What is asked:
**A)** Copy everything in the thread on range frequency queries from "Note- Please do" down to "are no updates.".
**B)** In the thread on range frequency queries, what data structure does the first reply recommend when there are no updates?

OneClickAC's blog

By OneClickAC, history, 7 years ago, In English

Hello codeforces community, I was solving this problem (http://codeforces.net/blog/entry/46425) on codeforces and came across an interesting doubt (at least according to me) . I just wanted to know that is there any algorithm for finding frequency of any number in a particular range in an array?

We use Mo`s Algorithm for finding max frequency in a range but is there any other one which is faster for this particular problem of mine (calculating frequency of any number)?

I tried writing an algorithm for it but I believe its too slow to pass in one second. Although I think that my build takes O (n log n) time and queries come out in O (log n) time but I believe it's the uncertainty of hashing that`s making the algorithm slower.

Here is my code — https://pastebin.com/Ypj90749

Note- Please do not tell me the solutions of the codeforces problem. I have already read the editorial and their implementation is pretty simple. I just want to get an answer for my curiosity to be able to learn a new beautiful algorithm (if there is) and help some other learners like me.

  • Vote: I like it
  • +5
  • Vote: I do not like it

| Write comment?
»
7 years ago, # |
  Vote: I like it +1 Vote: I do not like it

Read about merge sort tree it works if there are no updates.

  • »
    »
    7 years ago, # ^ |
      Vote: I like it 0 Vote: I do not like it

    I even thought of this too but I believe it will be even slower than that ( on average ) as it will take o ( log n * log n ) time for answering each query.

    log n for first finding node while traversing and other log n for getting the count.

    That`s why I used unordered_map so that I am atleast free of the other log n .

»
7 years ago, # |
  Vote: I like it +3 Vote: I do not like it

I thought of a solution using persistent segment tree. It is also O(nlogn) preprocessing and O(logn) to answer queries.

To build the segment tree, we compress the numbers in the array (using rank). Then, we can loop through the range of ranks and add the numbers in increasing rank to the segment tree (each iteration will add elements of one rank only). Now we have a persistent segment tree, with the kth version being able to answer queries specifying what is the number of elements less than or equal to an element of rank k (in a range). Now to obtain our desired answer, we can simply take:

number of elements in the kth version of the tree — number of elements in the (k-1)th version of the tree.

Extracted records:
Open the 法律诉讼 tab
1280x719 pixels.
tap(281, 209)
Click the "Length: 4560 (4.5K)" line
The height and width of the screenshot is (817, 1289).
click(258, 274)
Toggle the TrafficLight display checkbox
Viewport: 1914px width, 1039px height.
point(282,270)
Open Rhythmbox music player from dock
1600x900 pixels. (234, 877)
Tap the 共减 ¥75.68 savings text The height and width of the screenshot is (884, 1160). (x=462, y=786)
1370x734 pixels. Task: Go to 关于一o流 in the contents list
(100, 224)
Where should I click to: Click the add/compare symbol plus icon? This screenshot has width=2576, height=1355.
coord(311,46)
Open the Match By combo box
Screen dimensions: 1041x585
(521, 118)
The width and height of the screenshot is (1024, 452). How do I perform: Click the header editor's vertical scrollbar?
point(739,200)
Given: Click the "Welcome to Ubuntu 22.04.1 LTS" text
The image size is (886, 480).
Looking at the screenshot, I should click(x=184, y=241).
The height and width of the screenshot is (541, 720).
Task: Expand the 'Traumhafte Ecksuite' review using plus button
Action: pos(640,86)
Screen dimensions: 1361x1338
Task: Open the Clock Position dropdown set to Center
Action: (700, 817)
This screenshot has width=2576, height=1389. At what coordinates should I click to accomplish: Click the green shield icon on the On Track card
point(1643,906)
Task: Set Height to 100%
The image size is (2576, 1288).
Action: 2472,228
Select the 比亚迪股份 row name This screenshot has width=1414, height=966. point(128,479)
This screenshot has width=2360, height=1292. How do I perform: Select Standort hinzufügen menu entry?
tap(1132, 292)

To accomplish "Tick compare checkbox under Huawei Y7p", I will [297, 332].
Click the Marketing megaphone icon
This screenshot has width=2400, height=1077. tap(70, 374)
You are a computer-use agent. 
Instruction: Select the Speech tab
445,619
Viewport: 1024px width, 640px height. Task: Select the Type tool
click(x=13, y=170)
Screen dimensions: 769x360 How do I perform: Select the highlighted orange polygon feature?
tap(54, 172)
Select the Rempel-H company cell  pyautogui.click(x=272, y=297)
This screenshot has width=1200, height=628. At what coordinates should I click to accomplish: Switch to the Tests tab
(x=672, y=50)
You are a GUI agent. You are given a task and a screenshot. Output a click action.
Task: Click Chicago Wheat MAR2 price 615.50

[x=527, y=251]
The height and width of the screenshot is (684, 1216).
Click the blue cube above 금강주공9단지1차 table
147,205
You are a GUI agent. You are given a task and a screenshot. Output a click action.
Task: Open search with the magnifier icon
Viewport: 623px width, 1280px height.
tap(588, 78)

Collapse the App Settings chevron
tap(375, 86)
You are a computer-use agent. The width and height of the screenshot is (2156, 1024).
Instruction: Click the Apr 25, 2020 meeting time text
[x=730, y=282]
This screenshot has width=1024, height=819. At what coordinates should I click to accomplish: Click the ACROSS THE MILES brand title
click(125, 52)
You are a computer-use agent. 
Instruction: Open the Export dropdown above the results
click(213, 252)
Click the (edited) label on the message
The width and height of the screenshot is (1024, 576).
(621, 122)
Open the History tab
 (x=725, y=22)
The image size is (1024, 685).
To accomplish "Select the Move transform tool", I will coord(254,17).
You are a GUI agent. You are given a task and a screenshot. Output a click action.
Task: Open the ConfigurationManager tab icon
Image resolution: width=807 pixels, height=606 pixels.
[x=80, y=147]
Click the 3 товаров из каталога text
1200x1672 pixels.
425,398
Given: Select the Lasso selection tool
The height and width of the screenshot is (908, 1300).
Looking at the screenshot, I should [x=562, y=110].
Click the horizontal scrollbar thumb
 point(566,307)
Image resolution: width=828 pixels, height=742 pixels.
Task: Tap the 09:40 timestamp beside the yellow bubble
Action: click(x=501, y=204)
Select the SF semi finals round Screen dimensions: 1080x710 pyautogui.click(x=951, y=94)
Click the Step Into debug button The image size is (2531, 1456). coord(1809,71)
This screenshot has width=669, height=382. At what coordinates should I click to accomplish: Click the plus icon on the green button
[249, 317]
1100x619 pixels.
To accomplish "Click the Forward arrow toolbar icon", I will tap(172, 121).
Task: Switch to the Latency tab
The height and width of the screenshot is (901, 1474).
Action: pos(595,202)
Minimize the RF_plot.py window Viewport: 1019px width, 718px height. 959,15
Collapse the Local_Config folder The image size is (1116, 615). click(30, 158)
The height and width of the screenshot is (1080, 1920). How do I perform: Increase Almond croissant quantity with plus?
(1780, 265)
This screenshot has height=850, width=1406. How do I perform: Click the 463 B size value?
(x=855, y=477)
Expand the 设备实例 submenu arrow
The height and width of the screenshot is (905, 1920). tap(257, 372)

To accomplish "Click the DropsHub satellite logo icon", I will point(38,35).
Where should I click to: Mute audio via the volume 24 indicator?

Exercise solutions:
**A)**
Note- Please do not tell me the solutions of the codeforces problem. I have already read the editorial and their implementation is pretty simple. I just want to get an answer for my curiosity to be able to learn a new beautiful algorithm (if there is) and help some other learners like me.

  • Vote: I like it
  • +5
  • Vote: I do not like it

| Write comment?
»
7 years ago, # |
  Vote: I like it +1 Vote: I do not like it

Read about merge sort tree it works if there are no updates.

**B)** A merge sort tree.